The truth is, I thoroughly enjoy eating plant-based meals because they create me feel good inside and out. 


This Sweet Potato turtle bean Tortilla Soup are some things I could eat every single day and never tire of it. It’s so hearty and flavorful and it certainly doesn’t hurt that it’s Mexican food. 

This is the simplest tasting veggie broth that I’ve tried — and I’ve tried tons. The flavour is incredible all on its own and it completely enhanced this Sweet Potato turtle bean Tortilla Soup!

The sweetness of the sweet potatoes and red bell pepper combined with the savory spices, hearty black beans and freshness of cilantro and lime are a tremendous combination.
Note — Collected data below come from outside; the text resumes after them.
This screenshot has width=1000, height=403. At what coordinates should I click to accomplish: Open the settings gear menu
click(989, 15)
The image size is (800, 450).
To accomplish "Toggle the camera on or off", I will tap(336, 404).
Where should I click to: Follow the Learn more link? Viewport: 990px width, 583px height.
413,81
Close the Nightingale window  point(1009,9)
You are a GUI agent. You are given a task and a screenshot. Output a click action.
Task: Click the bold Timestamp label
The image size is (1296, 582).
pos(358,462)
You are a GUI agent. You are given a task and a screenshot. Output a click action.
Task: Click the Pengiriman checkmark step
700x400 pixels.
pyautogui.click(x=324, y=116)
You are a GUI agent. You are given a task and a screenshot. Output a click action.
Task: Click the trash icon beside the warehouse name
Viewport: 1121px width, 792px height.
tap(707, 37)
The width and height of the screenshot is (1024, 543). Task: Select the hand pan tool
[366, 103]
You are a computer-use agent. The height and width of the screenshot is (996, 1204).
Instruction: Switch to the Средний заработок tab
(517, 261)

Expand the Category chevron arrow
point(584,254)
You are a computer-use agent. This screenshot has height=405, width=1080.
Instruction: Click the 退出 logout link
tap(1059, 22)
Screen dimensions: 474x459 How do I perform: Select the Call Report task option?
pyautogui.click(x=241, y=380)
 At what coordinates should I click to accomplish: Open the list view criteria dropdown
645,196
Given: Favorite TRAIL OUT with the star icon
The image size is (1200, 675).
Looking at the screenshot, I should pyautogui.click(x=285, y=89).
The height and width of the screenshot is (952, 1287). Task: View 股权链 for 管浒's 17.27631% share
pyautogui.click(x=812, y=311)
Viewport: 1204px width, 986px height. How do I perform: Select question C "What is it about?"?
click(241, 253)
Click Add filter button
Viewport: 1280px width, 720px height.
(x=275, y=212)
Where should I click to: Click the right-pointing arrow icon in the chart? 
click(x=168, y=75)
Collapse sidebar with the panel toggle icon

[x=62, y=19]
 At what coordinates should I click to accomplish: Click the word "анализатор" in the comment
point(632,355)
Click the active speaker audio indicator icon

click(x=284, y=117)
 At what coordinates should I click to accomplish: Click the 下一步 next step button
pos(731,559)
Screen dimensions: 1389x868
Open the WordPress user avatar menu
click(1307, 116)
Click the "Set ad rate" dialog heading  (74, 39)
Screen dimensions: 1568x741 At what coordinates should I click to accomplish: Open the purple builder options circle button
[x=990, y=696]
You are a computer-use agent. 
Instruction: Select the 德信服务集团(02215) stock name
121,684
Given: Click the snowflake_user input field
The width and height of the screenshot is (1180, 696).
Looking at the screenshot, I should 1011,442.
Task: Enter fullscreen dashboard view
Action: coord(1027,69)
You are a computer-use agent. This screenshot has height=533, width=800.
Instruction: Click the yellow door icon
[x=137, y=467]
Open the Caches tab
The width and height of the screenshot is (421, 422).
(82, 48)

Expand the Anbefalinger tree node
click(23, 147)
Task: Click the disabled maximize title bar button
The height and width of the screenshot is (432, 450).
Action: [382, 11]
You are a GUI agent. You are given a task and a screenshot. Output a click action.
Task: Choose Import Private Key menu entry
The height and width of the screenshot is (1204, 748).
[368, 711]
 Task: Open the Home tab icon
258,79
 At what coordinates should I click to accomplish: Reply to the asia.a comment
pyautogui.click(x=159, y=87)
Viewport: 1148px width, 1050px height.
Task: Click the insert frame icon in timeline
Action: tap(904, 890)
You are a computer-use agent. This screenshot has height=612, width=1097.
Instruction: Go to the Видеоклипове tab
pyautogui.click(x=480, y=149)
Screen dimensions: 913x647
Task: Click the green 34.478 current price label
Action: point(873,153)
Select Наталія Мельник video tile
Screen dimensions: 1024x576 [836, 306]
  • 1 tablespoon extra virgin olive oil
  • 1 red onion, chopped
  • 3 cloves garlic, minced
  • 2 teaspoons ground cumin
  • 1 1/2 teaspoons chili powder
  • 1 teaspoon smoked paprika
  • 1.5 lbs. sweet potato (about 2 medium), peeled, and cut into 1″ cubes
  • 1 red bell pepper, seeded and chopped
  • 1 jalapeno, seeded and chopped
  • 1 cup corn, fresh or frozen
  • 5 cups Zoup! Good, Really Good™ Veggie Broth
  • 1 can black beans, rinsed and drained
  • 14 ounce can fire roasted diced tomatoes with its juice
  • Juice of 1 lime plus lime wedges for serving
  • 1/4 cup chopped fresh cilantro
  • salt and pepper, to taste
  • 2 tablespoons olive oil
  • 2 corn tortillas sliced into strips
  1. Heat the olive oil in a large soup pot or Dutch oven over medium heat.  Add the onion and garlic and saute until softened, about 5 minutes.  Stir in the spices and cook for 1 minute longer, stirring constantly.
  2. Add the sweet potato, red bell pepper, jalapeno, and corn and saute for 2-3 minutes.  Add the veggie broth, black beans, diced tomatoes, and salt and pepper to taste and bring to a boil.  Once boiling, reduce heat to medium low and simmer for 20-30 minutes until the potatoes are tender.
  3. Remove from heat and add the lime juice, cilantro, and adjust the seasoning if necessary.  Serve warm with tortilla chips and lime wedges.  Enjoy!
  1. Preheat the oven to 400 degrees.  Toss the tortilla strips with the olive oil and salt, to taste.  Bake in an even layer for 5 minutes or until golden and crispy.


February 20, 2020
Wake up to those vegan Pumpkin Waffles with Maple Cashew Cream. Spiced to a T and slathered in sweet, creamy, custard, these vegan waffles are the right autumnal breakfast for the entire family.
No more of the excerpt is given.